Z czwartej edycji naszego Badania Benefitów oraz Usług Dodanych Visa Consulting & Analytics[1], które zostało przeprowadzone w zeszłym roku, wynika, że banki coraz częściej dostrzegają rosnące oczekiwania swoich klientów wykraczające poza podstawowe produkty. Wyzwaniem jest jednak dobór elementów oferty, a kluczem – wiedza o potrzebach konsumenta czy przedsiębiorcy. Nasze badanie[2] może dostarczyć cennych w tym względzie informacji.

W swoim raporcie podzieliliście benefity na trzy grupy: nagrody finansowe, dodatki ułatwiające życie i dodatki zwiększające bezpieczeństwo. Które z nich są dla klientów najważniejsze i czy te priorytety się zmieniają?

▸ ZADANIE DO WYKONANIA
Zacytuj dokładnie fragment tekstu o badaniu benefitów bankowych od „Z czwartej edycji naszego” do „i czy te priorytety się zmieniają?”.

Rekordy wskazywania tekstu i elementów
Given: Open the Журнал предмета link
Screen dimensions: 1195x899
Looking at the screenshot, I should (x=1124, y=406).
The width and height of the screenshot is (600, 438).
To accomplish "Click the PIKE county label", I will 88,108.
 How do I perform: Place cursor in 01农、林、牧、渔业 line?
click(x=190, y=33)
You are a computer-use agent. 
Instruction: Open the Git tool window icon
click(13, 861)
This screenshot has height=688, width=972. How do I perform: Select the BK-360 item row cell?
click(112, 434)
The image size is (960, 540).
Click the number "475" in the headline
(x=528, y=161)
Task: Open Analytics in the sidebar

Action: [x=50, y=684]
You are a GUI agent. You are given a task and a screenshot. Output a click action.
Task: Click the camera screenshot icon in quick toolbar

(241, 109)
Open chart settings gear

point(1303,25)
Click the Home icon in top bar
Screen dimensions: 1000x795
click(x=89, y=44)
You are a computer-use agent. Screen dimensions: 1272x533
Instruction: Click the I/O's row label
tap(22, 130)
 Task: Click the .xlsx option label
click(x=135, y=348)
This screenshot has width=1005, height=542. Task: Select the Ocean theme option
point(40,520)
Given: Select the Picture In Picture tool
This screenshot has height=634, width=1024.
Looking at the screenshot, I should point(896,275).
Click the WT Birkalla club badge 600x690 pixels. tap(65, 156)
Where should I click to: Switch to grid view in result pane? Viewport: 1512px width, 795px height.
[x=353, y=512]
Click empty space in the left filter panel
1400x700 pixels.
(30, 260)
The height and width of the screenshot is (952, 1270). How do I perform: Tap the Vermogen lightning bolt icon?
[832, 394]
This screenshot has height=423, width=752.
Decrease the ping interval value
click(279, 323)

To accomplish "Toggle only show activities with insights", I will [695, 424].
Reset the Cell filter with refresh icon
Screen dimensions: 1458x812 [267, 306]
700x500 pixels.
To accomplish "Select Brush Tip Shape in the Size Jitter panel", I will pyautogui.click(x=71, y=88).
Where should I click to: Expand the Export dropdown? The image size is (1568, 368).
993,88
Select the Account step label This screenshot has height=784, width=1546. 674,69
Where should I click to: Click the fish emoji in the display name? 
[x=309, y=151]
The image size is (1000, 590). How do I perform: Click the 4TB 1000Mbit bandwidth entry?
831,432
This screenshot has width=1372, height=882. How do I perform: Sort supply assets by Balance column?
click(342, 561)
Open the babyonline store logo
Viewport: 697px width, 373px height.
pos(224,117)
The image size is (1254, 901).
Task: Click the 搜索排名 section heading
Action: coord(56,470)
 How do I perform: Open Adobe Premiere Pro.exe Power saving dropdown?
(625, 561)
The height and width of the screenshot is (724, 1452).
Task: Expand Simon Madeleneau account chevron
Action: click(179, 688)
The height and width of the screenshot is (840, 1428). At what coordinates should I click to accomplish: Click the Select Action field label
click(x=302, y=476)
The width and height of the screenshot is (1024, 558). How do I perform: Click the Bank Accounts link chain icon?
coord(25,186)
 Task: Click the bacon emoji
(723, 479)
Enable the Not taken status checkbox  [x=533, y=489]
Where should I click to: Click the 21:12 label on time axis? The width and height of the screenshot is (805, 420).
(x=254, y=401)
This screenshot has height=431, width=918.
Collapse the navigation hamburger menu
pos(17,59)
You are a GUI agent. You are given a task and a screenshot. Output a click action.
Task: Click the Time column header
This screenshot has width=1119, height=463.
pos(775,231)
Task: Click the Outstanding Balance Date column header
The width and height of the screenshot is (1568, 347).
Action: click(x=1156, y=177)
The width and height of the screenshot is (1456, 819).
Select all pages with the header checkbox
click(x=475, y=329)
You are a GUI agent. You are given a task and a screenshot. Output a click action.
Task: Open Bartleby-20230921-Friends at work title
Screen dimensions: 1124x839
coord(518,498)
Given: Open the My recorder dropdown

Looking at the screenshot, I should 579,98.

▸ POPRAWNA ODPOWIEDŹ
Z czwartej edycji naszego Badania Benefitów oraz Usług Dodanych Visa Consulting & Analytics[1], które zostało przeprowadzone w zeszłym roku, wynika, że banki coraz częściej dostrzegają rosnące oczekiwania swoich klientów wykraczające poza podstawowe produkty. Wyzwaniem jest jednak dobór elementów oferty, a kluczem – wiedza o potrzebach konsumenta czy przedsiębiorcy. Nasze badanie[2] może dostarczyć cennych w tym względzie informacji.

W swoim raporcie podzieliliście benefity na trzy grupy: nagrody finansowe, dodatki ułatwiające życie i dodatki zwiększające bezpieczeństwo. Które z nich są dla klientów najważniejsze i czy te priorytety się zmieniają?